Tiunfo a triunfo, cuando la independencia dejó de ser sólo una palabra ilusoria y se transformó en una posibilidad real, la India, que hasta allí había sido una sola, se partió en dos. Los musulmanes que poblaban el territorio quisieron formar su propio estado, llamado Pakistán. El 15 de agosto de 1947, después de 32 años de lucha, la India fue libre, también lo fue Pakistán, y en realidad nadie lo fue del todo: ahora había hindúes viviendo en tierras musulmanas, y musulmanes viviendo en tierras hindúes. Al momento de dividir los territorios, se dispuso que cada quien debía trasladarse al lugar del mapa que le correspondía a su religión. Y el desfile de cuerpos comenzó, y la mudanza fue matanza: alrededor de quinientos mil individuos perdieron la vida en esos días de éxodo al cielo.
Mahatma, a modo de penitencia, volvió a ayunar. Tenía 78 años. Ya no le respondían las piernas ni tenía fuerzas para hablar cuando hindúes y musulmanes se le acercaron al oído para jurarle que iban a dejar de asesinarse. Acostado en una cama, sin alzar la voz ni la vista, Mahatma paró la guerra.
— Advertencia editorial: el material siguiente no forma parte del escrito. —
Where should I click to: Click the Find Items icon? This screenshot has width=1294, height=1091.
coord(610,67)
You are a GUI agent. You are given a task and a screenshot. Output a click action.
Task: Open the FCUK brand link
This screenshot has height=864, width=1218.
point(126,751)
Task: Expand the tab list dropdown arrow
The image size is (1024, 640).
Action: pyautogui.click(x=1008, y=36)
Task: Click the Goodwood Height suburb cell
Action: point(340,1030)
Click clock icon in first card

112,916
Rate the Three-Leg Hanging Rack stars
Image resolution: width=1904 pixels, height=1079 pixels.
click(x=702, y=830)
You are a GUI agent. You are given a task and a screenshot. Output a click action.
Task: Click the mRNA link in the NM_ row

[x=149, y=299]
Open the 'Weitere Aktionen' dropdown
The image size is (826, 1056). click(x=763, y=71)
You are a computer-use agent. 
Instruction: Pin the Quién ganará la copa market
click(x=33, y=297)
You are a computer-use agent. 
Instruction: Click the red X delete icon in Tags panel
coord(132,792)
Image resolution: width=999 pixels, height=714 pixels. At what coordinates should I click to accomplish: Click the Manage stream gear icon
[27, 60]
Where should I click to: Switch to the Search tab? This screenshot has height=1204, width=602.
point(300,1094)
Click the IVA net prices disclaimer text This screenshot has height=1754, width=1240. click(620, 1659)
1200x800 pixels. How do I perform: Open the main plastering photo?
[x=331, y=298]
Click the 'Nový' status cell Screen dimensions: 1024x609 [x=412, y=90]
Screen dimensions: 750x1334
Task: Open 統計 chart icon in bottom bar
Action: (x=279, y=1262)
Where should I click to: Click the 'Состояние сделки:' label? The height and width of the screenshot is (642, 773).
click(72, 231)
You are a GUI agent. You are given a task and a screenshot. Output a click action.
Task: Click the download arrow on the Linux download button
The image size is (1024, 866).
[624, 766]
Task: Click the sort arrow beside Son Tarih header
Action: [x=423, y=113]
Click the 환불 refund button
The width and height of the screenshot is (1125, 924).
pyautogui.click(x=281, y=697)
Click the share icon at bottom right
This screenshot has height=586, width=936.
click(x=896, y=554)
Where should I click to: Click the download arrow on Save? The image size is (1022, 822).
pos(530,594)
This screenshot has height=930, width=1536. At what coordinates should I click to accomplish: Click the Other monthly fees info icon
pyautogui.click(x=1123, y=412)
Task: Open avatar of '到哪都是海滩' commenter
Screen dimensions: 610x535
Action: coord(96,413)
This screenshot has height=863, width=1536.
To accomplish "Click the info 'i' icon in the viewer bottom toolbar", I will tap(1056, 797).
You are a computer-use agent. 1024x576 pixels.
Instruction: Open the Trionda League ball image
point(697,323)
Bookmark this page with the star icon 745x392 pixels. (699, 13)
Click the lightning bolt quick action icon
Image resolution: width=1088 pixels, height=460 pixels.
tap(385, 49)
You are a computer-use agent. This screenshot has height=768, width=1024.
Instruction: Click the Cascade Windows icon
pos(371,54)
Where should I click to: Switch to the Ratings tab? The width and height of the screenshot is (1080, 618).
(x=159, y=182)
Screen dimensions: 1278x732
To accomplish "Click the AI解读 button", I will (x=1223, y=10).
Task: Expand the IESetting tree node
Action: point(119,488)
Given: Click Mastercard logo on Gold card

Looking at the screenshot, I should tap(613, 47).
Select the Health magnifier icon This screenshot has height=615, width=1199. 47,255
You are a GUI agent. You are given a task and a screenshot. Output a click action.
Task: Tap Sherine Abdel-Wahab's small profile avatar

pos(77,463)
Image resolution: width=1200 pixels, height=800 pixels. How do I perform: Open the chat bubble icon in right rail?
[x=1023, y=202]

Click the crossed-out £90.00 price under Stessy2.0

El extremista hindú Nathuram Godse fue quien lo asesinó. Al año siguiente, lo ejecutaron
Semanas más tarde, una bomba le explotó cerca. Él pegó un respingo, y luego continuó con la cadena de oración como si nada.
“Moriré a manos de un asesino”, le dijo a uno de sus mejores amigos.
Diez días después, el 30 de enero de 1948, tres disparos de pistola le dieron la razón.